═════ Selected passage ═════

Predicted impact of missense variants on GABA uptake across the entire SLC6A1 gene

Haploinsufficiency underlies the neurodevelopmental consequences of SLC6A1 variants, published in The American Journal of Human Genetics, demonstrates that seizures, developmental delay, and autism spectrum disorder are caused by a decrease in GABA uptake by the protein encoded by the SLC6A1 gene. This provides clear direction for future therapeutic strategies for neurodevelopmental disorders linked to SLC6A1, which should aim to increase SLC6A1 expression or improve GABA uptake. It also provides data to help guide clinicians in making future diagnoses for variants in this gene.

GABA, or Gamma-aminobutyric acid, is a neurotransmitter, a brain chemical that sends messages throughout the central nervous system. GABA usually acts in an inhibitory manner, making the neuron that receives it less likely to fire.

Stephan Sanders, Professor of Paediatric Neurogenetics at the University of Oxford, who co-led the research, said: “By performing a comprehensive functional screen of variants in SLC6A1, our two groups independently saw that a reduction in GABA uptake underlies both neurodevelopmental and seizure symptoms. This is a key initial step in developing therapies to improve symptoms.”

The research also explored why many of the SLC6A1 variants seen in symptomatic individuals are missense variants. The gene SLC6A1 contains the genetic information to make a GABA transporter protein called GAT-1. Missense variants are those in which a change in a single DNA base pair results in a change in one of the 599 amino acids that make up the GAT-1 protein. The researchers found that the SLC6A1 gene is particularly sensitive to these missense variants, many of which can prevent GAT-1 from transporting GABA.

This study was a collaboration between a team at BioMarin Pharmaceutical Inc. and teams at the University of Oxford and the University of California San Francisco (UCSF).

═════

What is being asked: Please reproduce the article on SLC6A1 variants and GABA uptake word for word, in full. The items that come next have no connection to the article on SLC6A1 variants.

═════ Extracted records ═════

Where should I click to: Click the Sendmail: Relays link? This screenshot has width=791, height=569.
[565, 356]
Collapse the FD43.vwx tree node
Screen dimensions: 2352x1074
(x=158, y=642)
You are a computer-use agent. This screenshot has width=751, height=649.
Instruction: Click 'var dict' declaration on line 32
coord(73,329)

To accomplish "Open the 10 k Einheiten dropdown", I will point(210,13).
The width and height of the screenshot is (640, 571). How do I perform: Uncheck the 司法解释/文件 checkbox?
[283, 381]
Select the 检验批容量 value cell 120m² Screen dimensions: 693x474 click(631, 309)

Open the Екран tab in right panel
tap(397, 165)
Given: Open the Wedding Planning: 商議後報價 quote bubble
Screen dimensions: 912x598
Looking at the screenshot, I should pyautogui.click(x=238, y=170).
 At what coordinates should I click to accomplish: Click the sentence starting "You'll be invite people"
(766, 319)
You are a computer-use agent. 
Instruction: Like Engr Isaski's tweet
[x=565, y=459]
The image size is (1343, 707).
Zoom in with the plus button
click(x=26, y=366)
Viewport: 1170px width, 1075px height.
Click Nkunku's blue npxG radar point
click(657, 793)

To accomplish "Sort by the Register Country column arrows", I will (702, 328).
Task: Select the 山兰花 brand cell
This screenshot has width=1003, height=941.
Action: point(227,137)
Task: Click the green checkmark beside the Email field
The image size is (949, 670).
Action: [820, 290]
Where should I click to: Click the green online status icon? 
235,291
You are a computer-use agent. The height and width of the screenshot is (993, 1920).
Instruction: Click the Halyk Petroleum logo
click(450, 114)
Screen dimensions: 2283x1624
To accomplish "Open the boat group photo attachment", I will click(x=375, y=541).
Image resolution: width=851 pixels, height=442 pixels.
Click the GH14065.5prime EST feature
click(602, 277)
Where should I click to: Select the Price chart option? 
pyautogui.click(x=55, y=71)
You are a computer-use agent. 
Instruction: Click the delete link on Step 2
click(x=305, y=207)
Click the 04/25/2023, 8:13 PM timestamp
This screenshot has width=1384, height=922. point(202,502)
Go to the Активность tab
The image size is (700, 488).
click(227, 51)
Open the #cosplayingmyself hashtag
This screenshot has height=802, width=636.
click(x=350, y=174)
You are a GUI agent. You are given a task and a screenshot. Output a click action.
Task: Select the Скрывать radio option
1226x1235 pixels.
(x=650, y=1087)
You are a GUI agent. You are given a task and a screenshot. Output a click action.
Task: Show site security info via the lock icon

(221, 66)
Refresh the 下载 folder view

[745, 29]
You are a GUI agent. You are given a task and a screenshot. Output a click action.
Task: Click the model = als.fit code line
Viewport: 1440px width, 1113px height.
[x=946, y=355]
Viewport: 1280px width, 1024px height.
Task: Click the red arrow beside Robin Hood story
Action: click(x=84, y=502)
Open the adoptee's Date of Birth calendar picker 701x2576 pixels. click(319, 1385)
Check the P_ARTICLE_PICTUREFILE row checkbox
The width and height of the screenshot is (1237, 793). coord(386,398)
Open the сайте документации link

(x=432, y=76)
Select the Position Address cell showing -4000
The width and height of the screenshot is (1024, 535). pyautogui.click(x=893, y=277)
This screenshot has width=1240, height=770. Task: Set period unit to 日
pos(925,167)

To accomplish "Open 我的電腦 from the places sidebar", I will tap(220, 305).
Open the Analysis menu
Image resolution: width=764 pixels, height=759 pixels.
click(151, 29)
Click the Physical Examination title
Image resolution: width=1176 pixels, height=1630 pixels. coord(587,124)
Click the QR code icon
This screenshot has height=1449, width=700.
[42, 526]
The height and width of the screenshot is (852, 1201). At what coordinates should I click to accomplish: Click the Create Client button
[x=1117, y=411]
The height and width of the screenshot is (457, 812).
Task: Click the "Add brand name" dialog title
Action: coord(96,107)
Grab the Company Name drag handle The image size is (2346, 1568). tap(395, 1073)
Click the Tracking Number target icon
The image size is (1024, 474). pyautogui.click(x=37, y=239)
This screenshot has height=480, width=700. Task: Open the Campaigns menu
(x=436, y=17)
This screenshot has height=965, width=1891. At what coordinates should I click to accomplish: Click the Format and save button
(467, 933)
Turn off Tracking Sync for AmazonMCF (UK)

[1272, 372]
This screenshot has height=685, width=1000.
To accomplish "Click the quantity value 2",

═════

Answer to this exercise:
Predicted impact of missense variants on GABA uptake across the entire SLC6A1 gene

Haploinsufficiency underlies the neurodevelopmental consequences of SLC6A1 variants, published in The American Journal of Human Genetics, demonstrates that seizures, developmental delay, and autism spectrum disorder are caused by a decrease in GABA uptake by the protein encoded by the SLC6A1 gene. This provides clear direction for future therapeutic strategies for neurodevelopmental disorders linked to SLC6A1, which should aim to increase SLC6A1 expression or improve GABA uptake. It also provides data to help guide clinicians in making future diagnoses for variants in this gene.

GABA, or Gamma-aminobutyric acid, is a neurotransmitter, a brain chemical that sends messages throughout the central nervous system. GABA usually acts in an inhibitory manner, making the neuron that receives it less likely to fire.

Stephan Sanders, Professor of Paediatric Neurogenetics at the University of Oxford, who co-led the research, said: “By performing a comprehensive functional screen of variants in SLC6A1, our two groups independently saw that a reduction in GABA uptake underlies both neurodevelopmental and seizure symptoms. This is a key initial step in developing therapies to improve symptoms.”

The research also explored why many of the SLC6A1 variants seen in symptomatic individuals are missense variants. The gene SLC6A1 contains the genetic information to make a GABA transporter protein called GAT-1. Missense variants are those in which a change in a single DNA base pair results in a change in one of the 599 amino acids that make up the GAT-1 protein. The researchers found that the SLC6A1 gene is particularly sensitive to these missense variants, many of which can prevent GAT-1 from transporting GABA.

This study was a collaboration between a team at BioMarin Pharmaceutical Inc. and teams at the University of Oxford and the University of California San Francisco (UCSF).